*** Opening Extract to read ***

Statistical analysis
Student’s t-test was employed to calculate the statistical significance between control and treated groups. P < 0.05 was considered to be significant.
Results
Assessment of purity of neuronal and glial cells by immunocytochemistry
Simultaneous staining of the neuronal cells with β-III tubulin (neuronal marker) and GFAP (glial marker) gave positive immunofluorescence for β-III tubulin (90–95%), whereas GFAP staining was only 5%. Similarly when glial cells were simultaneously stained with β-III tubulin and GFAP, positive immunofluorescence was seen for GFAP (90–95%), whereas, β-III tubulin stained only 5% of the cells (data not shown).
Cytotoxicity assessment of PB and PROD activity in brain cells
When the neuronal and glial cells were exposed to 0.5, 1.0, 2.0, or 4.0 mM PB for 12, 24, 48, 72 or 96 h and assessed by the MTT assay for cytotoxicity, none of the concentrations used were found to be toxic (data not shown).

*** Closing Extract to read ***

Prompt 1: List every exposure duration for PB that the excerpt on neuronal and glial cells reports.
Prompt 2: Continue the excerpt on neuronal and glial cells, starting after its final sentence.
The records that come next are not needed for anything here.

*** Opening Data for analysis ***

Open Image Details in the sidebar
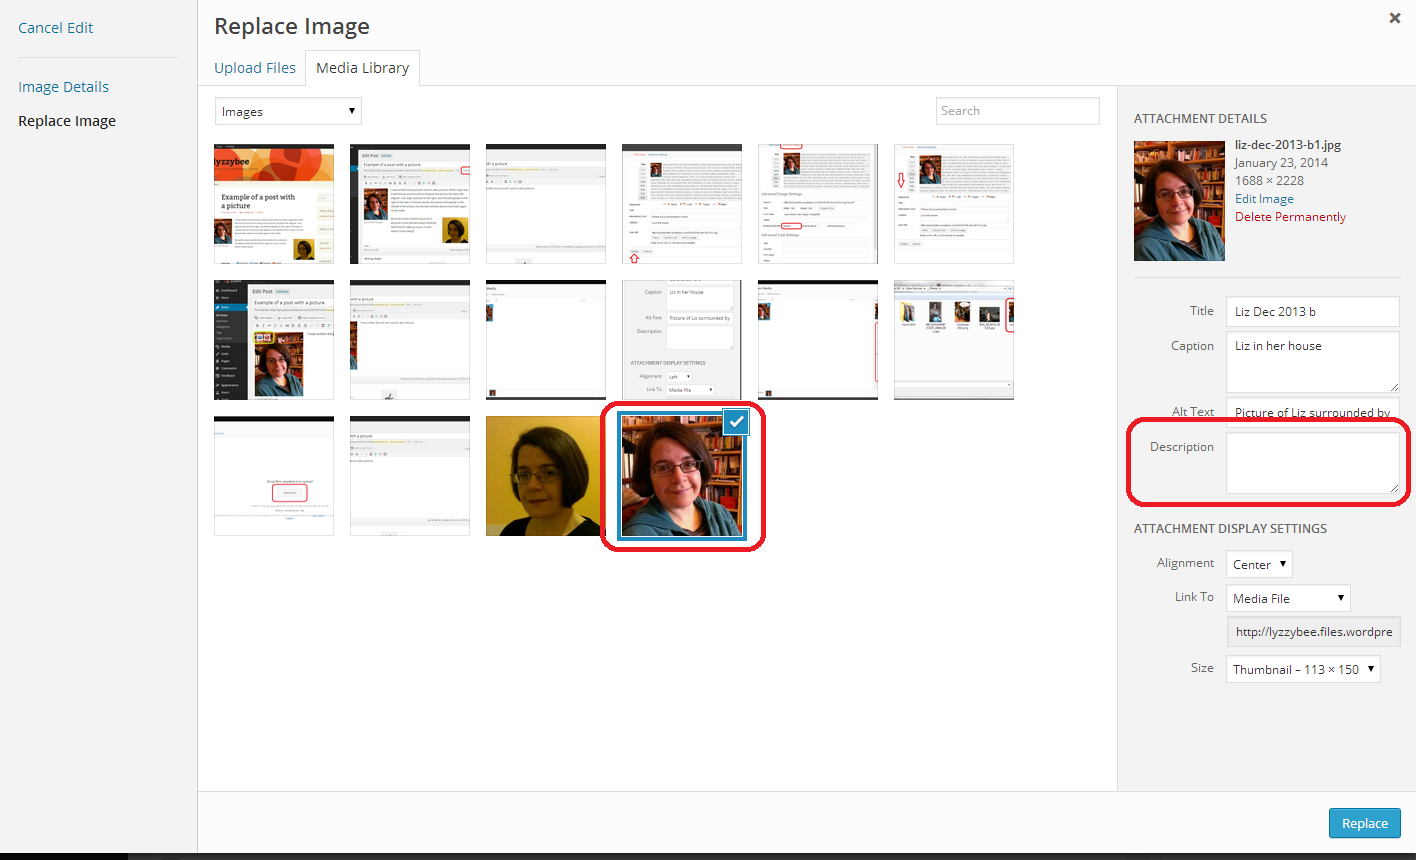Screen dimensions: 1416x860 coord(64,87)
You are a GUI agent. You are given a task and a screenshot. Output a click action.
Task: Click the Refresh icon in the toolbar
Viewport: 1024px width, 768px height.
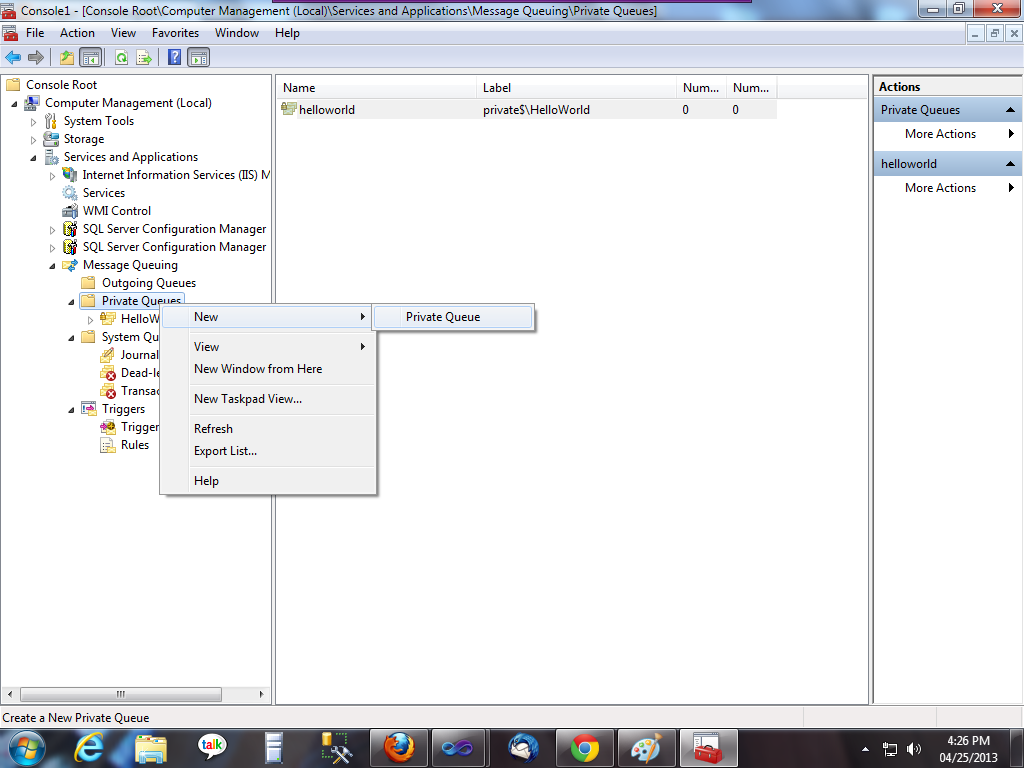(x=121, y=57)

*** Closing Data for analysis ***
*** Opening Data for analysis ***

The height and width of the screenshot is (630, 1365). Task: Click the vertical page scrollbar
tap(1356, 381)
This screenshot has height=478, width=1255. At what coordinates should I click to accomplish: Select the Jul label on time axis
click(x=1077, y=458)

*** Closing Data for analysis ***
*** Opening Data for analysis ***

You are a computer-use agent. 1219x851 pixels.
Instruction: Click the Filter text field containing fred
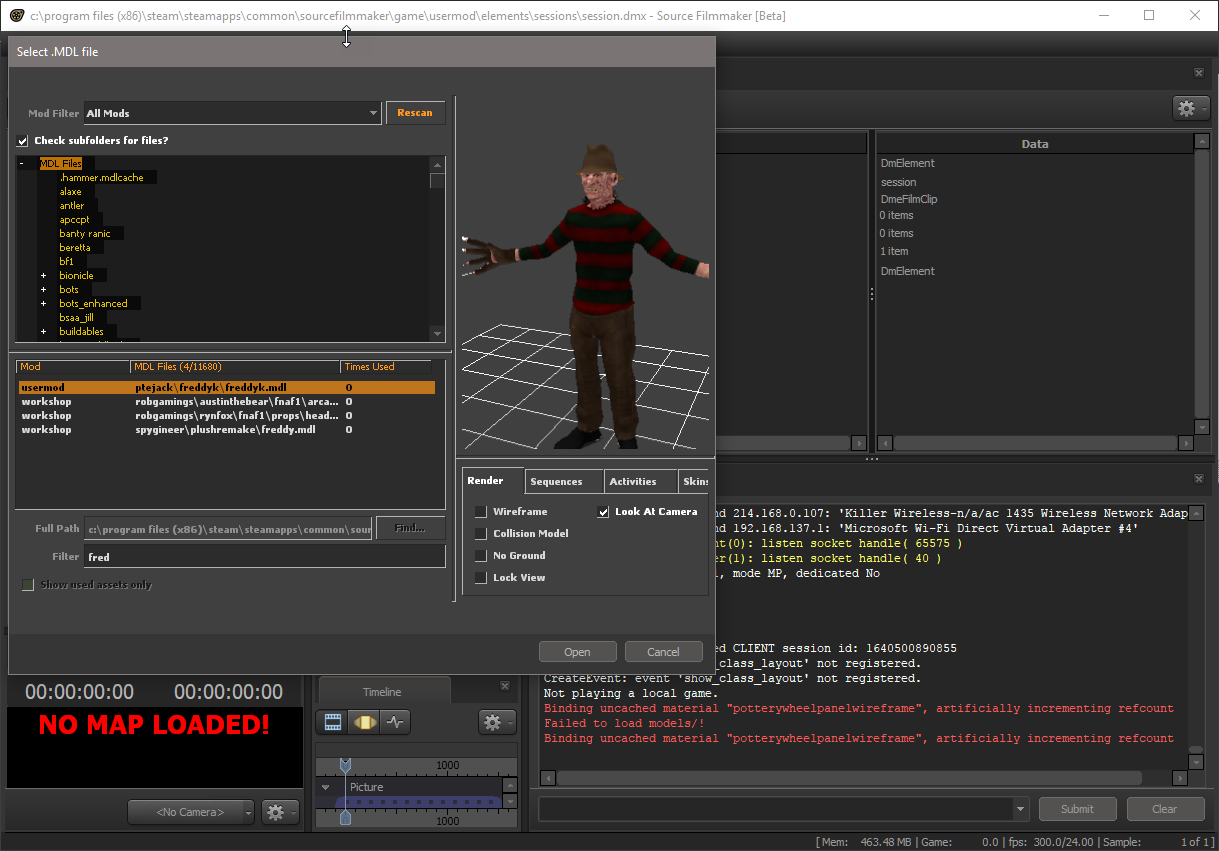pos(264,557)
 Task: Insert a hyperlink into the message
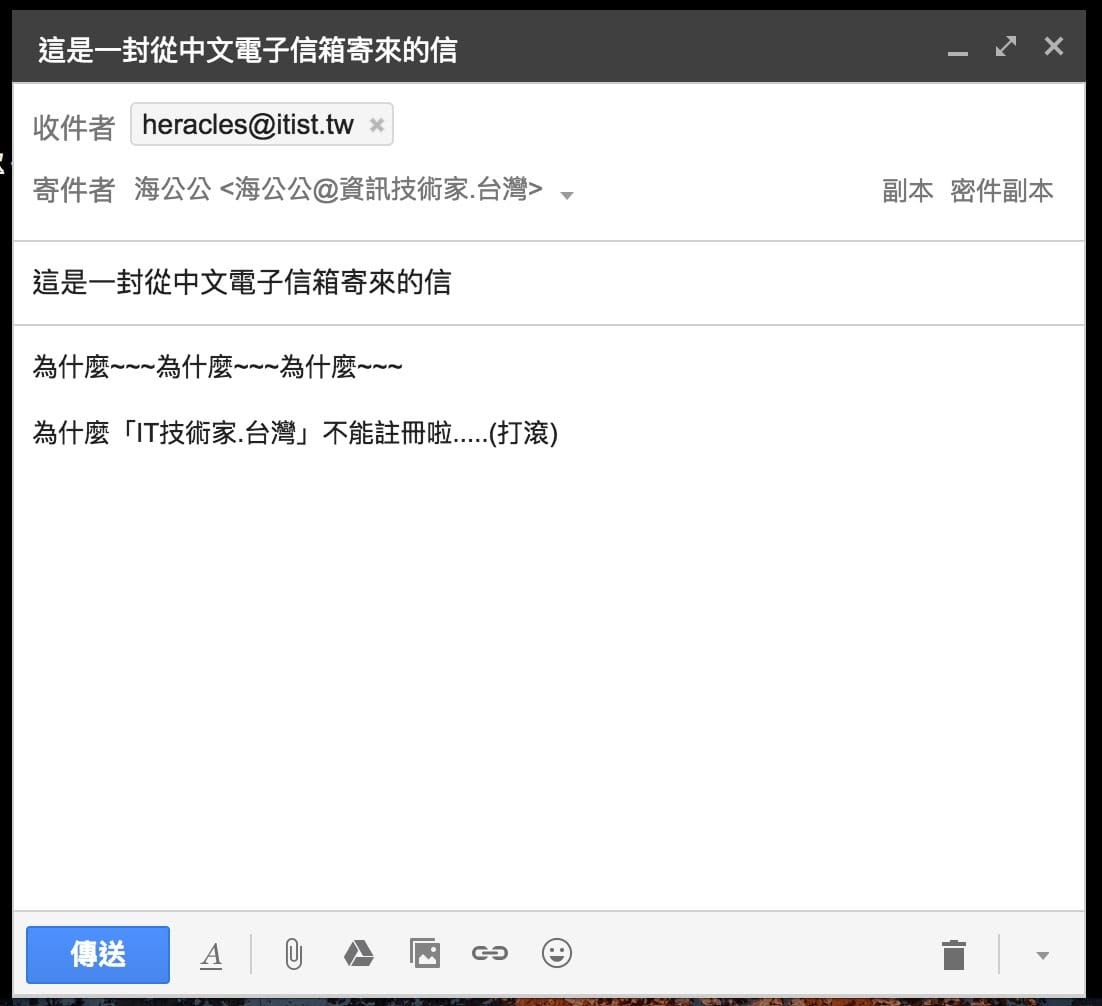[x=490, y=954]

*** Closing Data for analysis ***

Written response 1: 12 h, 24 h, 48 h, 72 h, 96 h

Written response 2:
Microsomes from untreated cultured neuronal and glial cells were found to catalyze the CYP2B dependent N-dealkylation of 7-pentoxyresorufin. The specific activity of PROD in control neuronal cells was approximately 2 fold greater as compared to the glial cells (Table 1). An increase in the activity of PROD was also observed in the cultured brain cells with an increase in the concentration of PB and with the increase in the duration of exposure (data not shown). However, based on the linear response and to compare the sensitivity of the cultured neuronal or glial cells to PB under identical conditions, a concentration of 1.0 mM and time interval of 48 h were chosen for the further induction studies. Addition of PB (1.0 mM) for 48 h was found to produce a significant increase in the PROD activity in cultured neuronal and glial cells. The percentage of induction in the glial cells (140%) was more than that observed in neuronal cells (47%).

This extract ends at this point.